*TASK GOAL:* All of the entries are to be restated word for word.

★ ★ ★

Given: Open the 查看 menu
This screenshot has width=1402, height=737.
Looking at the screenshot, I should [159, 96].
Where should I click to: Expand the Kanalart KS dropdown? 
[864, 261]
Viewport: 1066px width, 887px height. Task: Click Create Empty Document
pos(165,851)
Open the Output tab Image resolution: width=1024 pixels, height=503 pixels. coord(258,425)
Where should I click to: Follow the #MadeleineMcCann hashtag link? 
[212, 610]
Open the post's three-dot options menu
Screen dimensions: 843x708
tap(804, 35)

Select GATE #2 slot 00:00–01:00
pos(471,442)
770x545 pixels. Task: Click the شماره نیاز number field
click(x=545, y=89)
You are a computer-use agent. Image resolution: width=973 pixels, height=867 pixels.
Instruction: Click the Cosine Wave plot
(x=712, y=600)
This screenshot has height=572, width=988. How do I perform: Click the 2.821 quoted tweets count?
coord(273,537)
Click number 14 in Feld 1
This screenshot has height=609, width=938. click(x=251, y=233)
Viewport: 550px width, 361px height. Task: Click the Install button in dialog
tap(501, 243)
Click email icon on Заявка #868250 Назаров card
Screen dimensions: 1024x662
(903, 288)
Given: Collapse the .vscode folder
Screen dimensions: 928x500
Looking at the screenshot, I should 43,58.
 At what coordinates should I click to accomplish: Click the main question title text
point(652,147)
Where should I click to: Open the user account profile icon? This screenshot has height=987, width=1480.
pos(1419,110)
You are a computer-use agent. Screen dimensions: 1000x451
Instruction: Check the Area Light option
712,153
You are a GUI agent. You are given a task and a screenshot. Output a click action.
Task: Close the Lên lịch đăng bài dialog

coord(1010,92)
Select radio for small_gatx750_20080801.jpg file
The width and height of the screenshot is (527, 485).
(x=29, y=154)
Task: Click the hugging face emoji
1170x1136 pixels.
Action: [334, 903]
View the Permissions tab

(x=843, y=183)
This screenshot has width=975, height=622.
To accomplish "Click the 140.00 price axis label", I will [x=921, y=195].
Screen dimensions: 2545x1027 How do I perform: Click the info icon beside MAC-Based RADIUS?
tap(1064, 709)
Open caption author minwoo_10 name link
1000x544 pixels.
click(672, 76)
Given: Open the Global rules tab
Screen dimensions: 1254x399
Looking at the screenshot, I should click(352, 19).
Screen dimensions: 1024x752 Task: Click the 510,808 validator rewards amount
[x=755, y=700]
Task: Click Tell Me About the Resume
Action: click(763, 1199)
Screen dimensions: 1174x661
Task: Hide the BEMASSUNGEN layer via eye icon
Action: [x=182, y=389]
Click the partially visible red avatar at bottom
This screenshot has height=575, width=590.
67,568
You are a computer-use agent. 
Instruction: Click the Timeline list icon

★ ★ ★

*SOLVED PROBLEM:*
Given: Open the 查看 menu
This screenshot has width=1402, height=737.
Looking at the screenshot, I should [159, 96].
Where should I click to: Expand the Kanalart KS dropdown? 
[864, 261]
Viewport: 1066px width, 887px height. Task: Click Create Empty Document
pos(165,851)
Open the Output tab Image resolution: width=1024 pixels, height=503 pixels. coord(258,425)
Where should I click to: Follow the #MadeleineMcCann hashtag link? 
[212, 610]
Open the post's three-dot options menu
Screen dimensions: 843x708
tap(804, 35)

Select GATE #2 slot 00:00–01:00
pos(471,442)
770x545 pixels. Task: Click the شماره نیاز number field
click(x=545, y=89)
You are a computer-use agent. Image resolution: width=973 pixels, height=867 pixels.
Instruction: Click the Cosine Wave plot
(x=712, y=600)
This screenshot has height=572, width=988. How do I perform: Click the 2.821 quoted tweets count?
coord(273,537)
Click number 14 in Feld 1
This screenshot has height=609, width=938. click(x=251, y=233)
Viewport: 550px width, 361px height. Task: Click the Install button in dialog
tap(501, 243)
Click email icon on Заявка #868250 Назаров card
Screen dimensions: 1024x662
(903, 288)
Given: Collapse the .vscode folder
Screen dimensions: 928x500
Looking at the screenshot, I should 43,58.
 At what coordinates should I click to accomplish: Click the main question title text
point(652,147)
Where should I click to: Open the user account profile icon? This screenshot has height=987, width=1480.
pos(1419,110)
You are a computer-use agent. Screen dimensions: 1000x451
Instruction: Check the Area Light option
712,153
You are a GUI agent. You are given a task and a screenshot. Output a click action.
Task: Close the Lên lịch đăng bài dialog

coord(1010,92)
Select radio for small_gatx750_20080801.jpg file
The width and height of the screenshot is (527, 485).
(x=29, y=154)
Task: Click the hugging face emoji
1170x1136 pixels.
Action: [334, 903]
View the Permissions tab

(x=843, y=183)
This screenshot has width=975, height=622.
To accomplish "Click the 140.00 price axis label", I will [x=921, y=195].
Screen dimensions: 2545x1027 How do I perform: Click the info icon beside MAC-Based RADIUS?
tap(1064, 709)
Open caption author minwoo_10 name link
1000x544 pixels.
click(672, 76)
Given: Open the Global rules tab
Screen dimensions: 1254x399
Looking at the screenshot, I should click(352, 19).
Screen dimensions: 1024x752 Task: Click the 510,808 validator rewards amount
[x=755, y=700]
Task: Click Tell Me About the Resume
Action: click(763, 1199)
Screen dimensions: 1174x661
Task: Hide the BEMASSUNGEN layer via eye icon
Action: [x=182, y=389]
Click the partially visible red avatar at bottom
This screenshot has height=575, width=590.
67,568
You are a computer-use agent. 
Instruction: Click the Timeline list icon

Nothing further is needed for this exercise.